### DIRECTION
Render the listing as a Markdown table with the columns Row and Line, starting at the line that contains "Given: Click the" and ending after the line that contains "Looking at the". Skip blank lines, and leave the pictures out of the answer.

### DATA LISTING
========================

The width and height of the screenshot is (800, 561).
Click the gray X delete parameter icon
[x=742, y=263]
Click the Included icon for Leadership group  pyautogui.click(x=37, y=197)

========================

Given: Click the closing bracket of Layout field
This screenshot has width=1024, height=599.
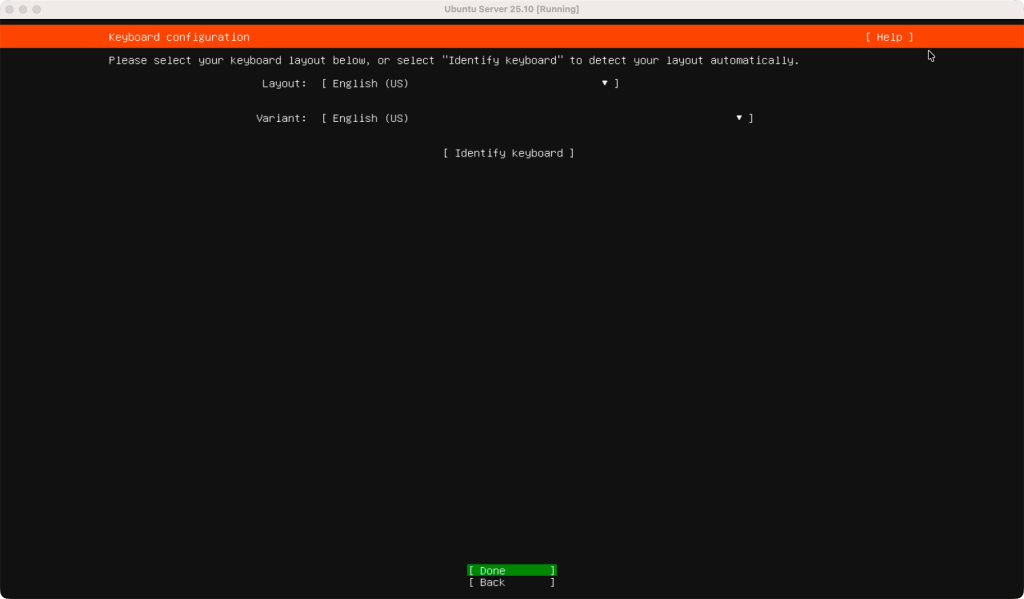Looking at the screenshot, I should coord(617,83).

========================

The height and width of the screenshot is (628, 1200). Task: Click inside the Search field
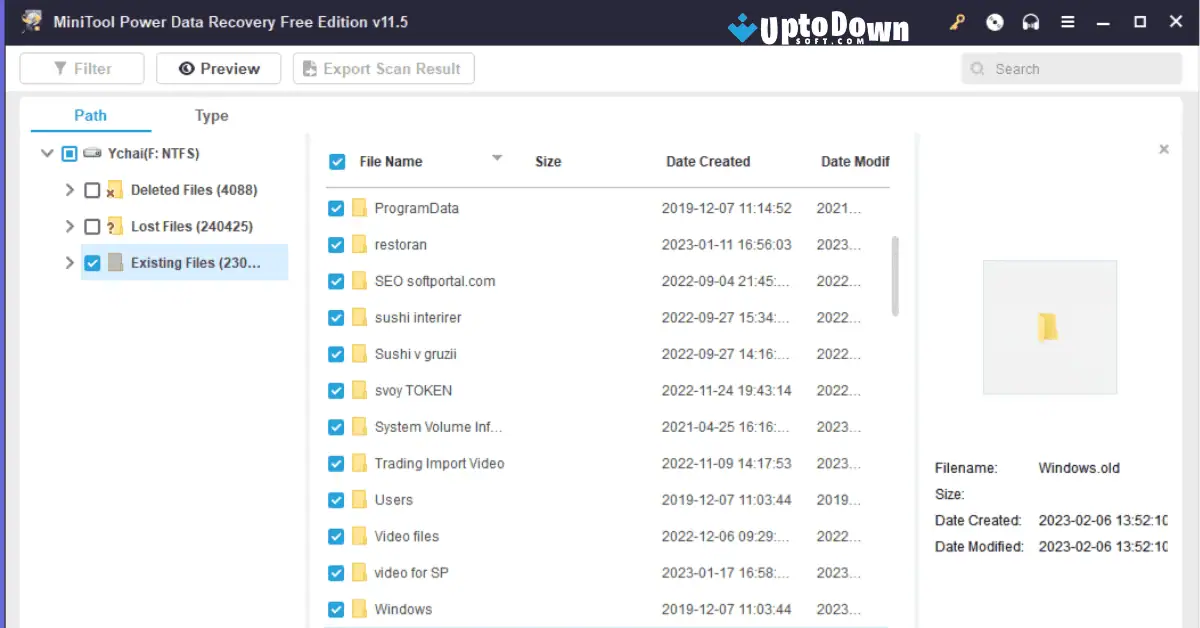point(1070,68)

========================

### RESPONSE TO THE TASK
| Row | Line |
|---|---|
| 1 | Given: Click the closing bracket of Layout field |
| 2 | This screenshot has width=1024, height=599. |
| 3 | Looking at the screenshot, I should coord(617,83). |